▶ [任务要求] 请将下方清单中从含有"You are a GUI"的那一行起、到含有"pyautogui.click(x=610, y=669)"的那一行止的各行原样抄写出来，首尾两行均包括在内。

▶ [所给资料]
══════
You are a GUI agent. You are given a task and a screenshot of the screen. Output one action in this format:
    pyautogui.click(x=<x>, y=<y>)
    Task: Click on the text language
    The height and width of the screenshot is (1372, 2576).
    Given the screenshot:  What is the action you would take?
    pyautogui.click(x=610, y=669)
══════
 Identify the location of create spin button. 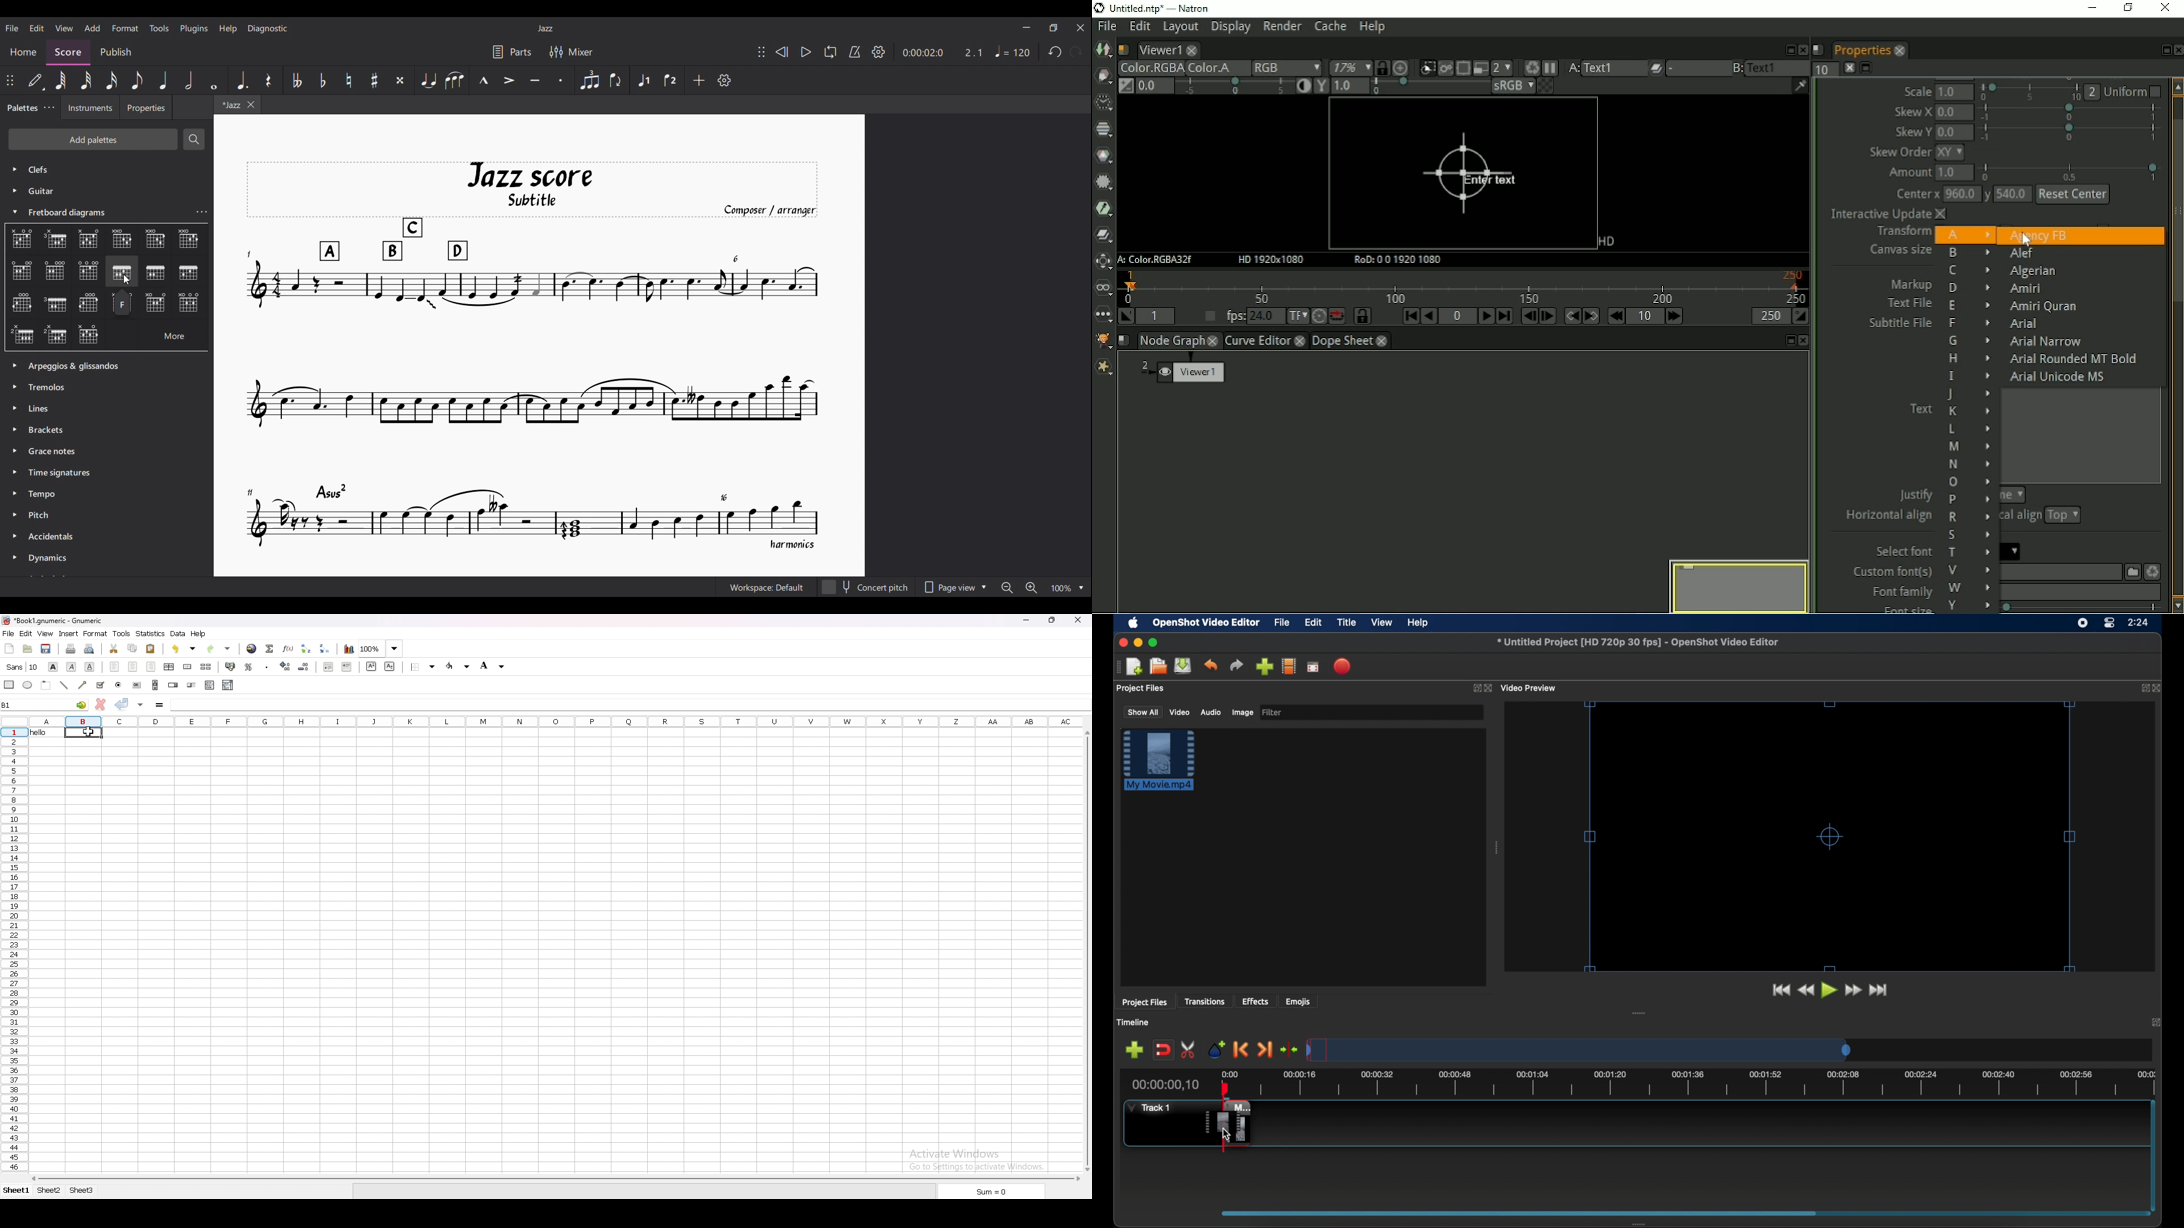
══════
▶ [本题答案]
You are a GUI agent. You are given a task and a screenshot of the screen. Output one action in this format:
    pyautogui.click(x=<x>, y=<y>)
    Task: Click on the text language
    The height and width of the screenshot is (1372, 2576).
    Given the screenshot:  What is the action you would take?
    pyautogui.click(x=610, y=669)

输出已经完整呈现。